Nested keys are sorted recursively - settings sub-keys are sorted too.

Common use cases

  • API response debugging: Paste raw JSON from a curl response or browser DevTools network tab, prettify it, and read the structure clearly without needing to install a JSON viewer extension.
  • Config file normalization: Before committing a config file (appsettings.json, package.json, etc.), prettify and sort keys so PR diffs show only real changes rather than formatting noise.
  • Minification for production: Before embedding a JSON payload in source code or a test fixture, minify it to reduce size and avoid trailing whitespace issues.
  • Diff preparation: Sort keys in both versions of a JSON file before comparing them with the Diff Checker. This eliminates false positives from key reordering and surfaces only value changes.

How it works

All operations parse the JSON with JSON.parse() first, so invalid JSON produces an error message before any transformation is attempted. Prettify calls JSON.stringify(obj, null, 2). Minify calls JSON.stringify(obj) without the spacing argument. Sort Keys recursively walks the object and rebuilds it with keys sorted using Object.keys(obj).sort() - arrays are preserved in order, only object keys are sorted.

Common mistakes

  • Trailing commas: JSON does not allow trailing commas after the last property or array element. {"a": 1,} is invalid JSON (it is valid JavaScript, which confuses many developers). The validator will catch this and report the exact parse error.
  • Single quotes instead of double quotes: JSON strings must use double quotes. {'key': 'value'} is invalid JSON. Replace single quotes with double quotes - the validator will identify this error.
  • Comments in JSON: JSON does not support comments (// or /* */). If your source file uses JSONC (JSON with Comments, used in VS Code configs), strip the comments before pasting here.

FAQ

Does sort keys affect arrays
No. Arrays are order-sensitive data structures and are not sorted. Only object keys are reordered alphabetically. Array elements remain in their original order.
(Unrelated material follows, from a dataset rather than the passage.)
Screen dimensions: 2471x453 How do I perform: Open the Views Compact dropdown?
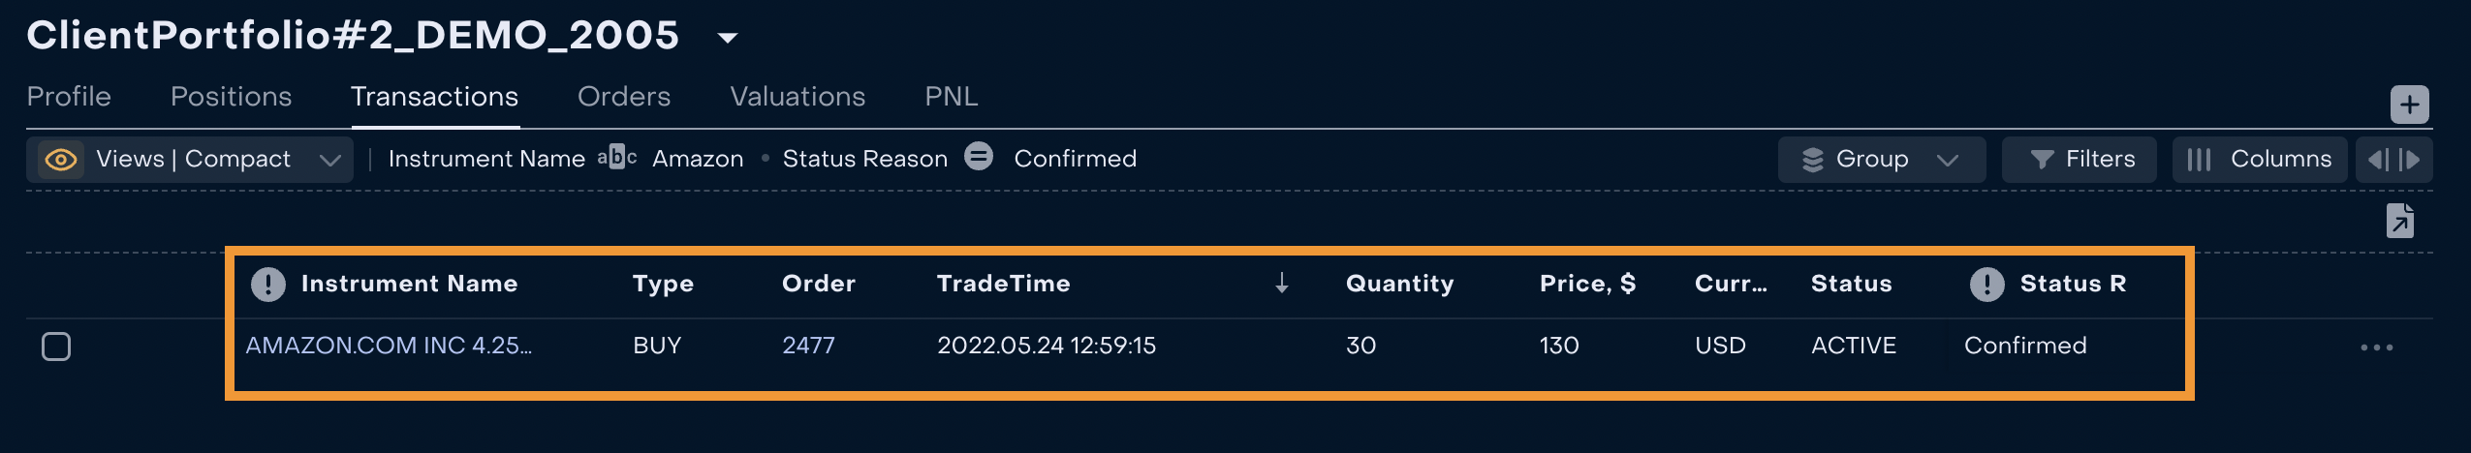tap(329, 160)
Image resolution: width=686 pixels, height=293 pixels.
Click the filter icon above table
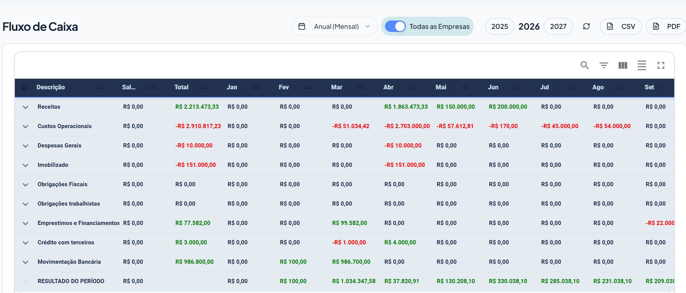point(604,65)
What is the difference between this and the JSON Formatter
The JSON Formatter is designed for read-only inspection with path extraction, schema validation, and diff comparison. The JSON Editor is for quick inline editing and transformation. Use the editor for day-to-day cleanups, and the formatter for deeper structural analysis.

Can this validate against a JSON Schema
No. For schema validation, use the JSON Formatter which includes a JSON Schema subset validator.

Is my JSON sent anywhere
No. All operations run locally in your browser using JavaScript's built-in JSON object.